Вскоре наступило 12(24) февраля 1848 года; мы собирались вечером праздновать день рождения моего отца; дамы семейства Герцен были уже у нас, чтобы сесть за стол,— мы ожидали только появления Александра Ивановича, который, по обыкновению, отправился читать перед обедом вечерние газеты. Вдруг послышались на лестнице торопливые шаги; то был Герцен с знакомым журналистом Спини. Герцен не шел, а бежал.
— Алексей Алексеевич,— вскричал он, входя в комнату и ставя бутылку на стол,— вы угадали: телеграф передает, что во Франции король бежал и провозглашена республика! Вот и бутылка шампанского; давайте скорее стаканы! — обратился он к нам.

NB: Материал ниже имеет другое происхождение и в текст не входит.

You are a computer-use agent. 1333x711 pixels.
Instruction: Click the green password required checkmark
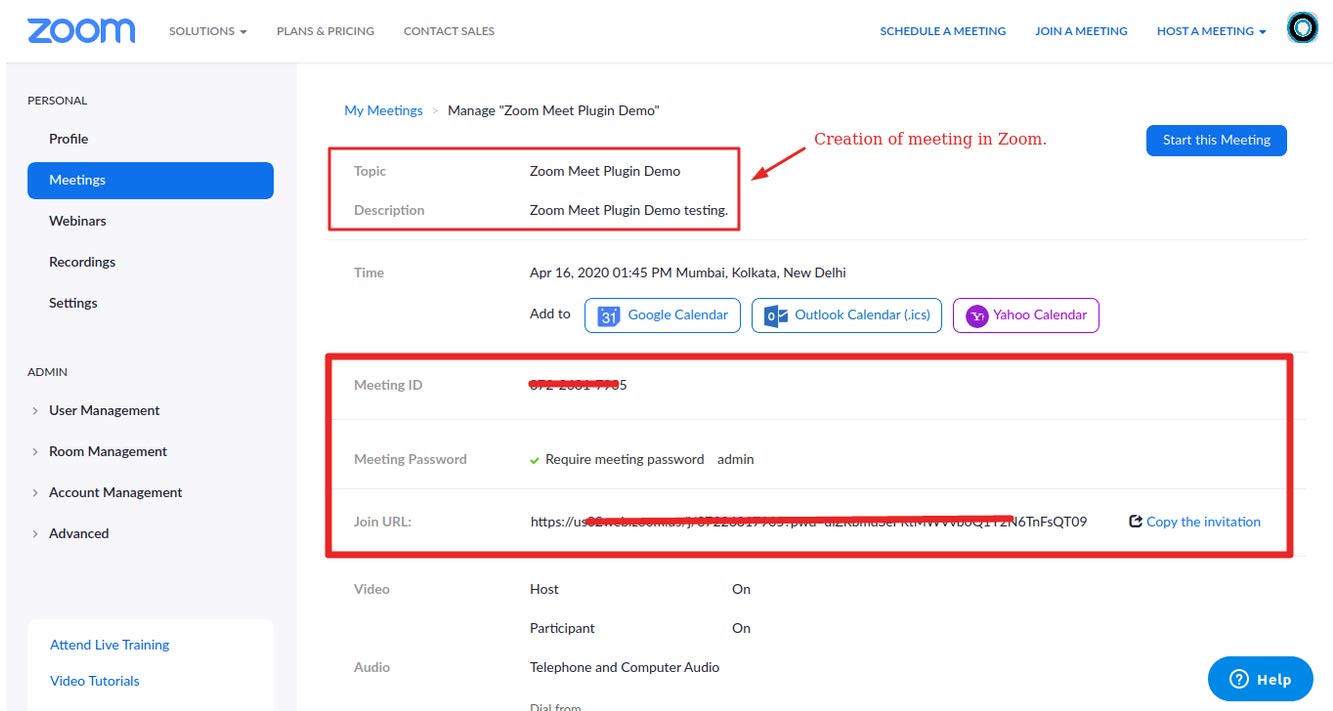[x=535, y=460]
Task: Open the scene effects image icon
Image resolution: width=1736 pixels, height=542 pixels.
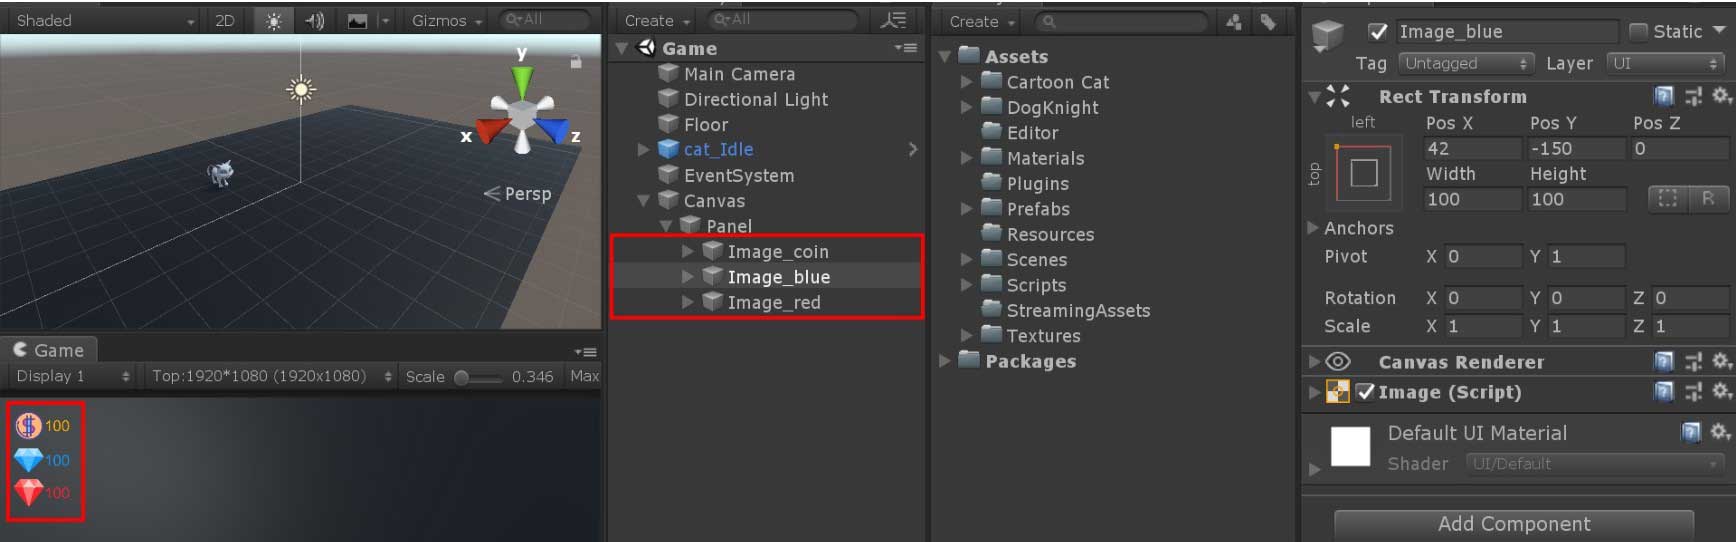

Как он был хорош в эту минуту восторга, волнения; казалось, на его чертах не было места другому чувству, кроме неожиданной, беспредельной радости; он обнимал моего отца, как будто тот своим пророчеством был причиною счастливой вести.
Отец также был в неописанном восторге и с гордостью посматривал на всех нас.
— Что я говорил! Францию нельзя осуждать так необдуманно.
С этими словами отец обращался то к тому, то к другому из нас, а лицо его сияло удовольствием, верою в любимую страну.
С этого дня газеты были наполнены вестями о возмущениях, о восстаниях, происходивших в разных странах.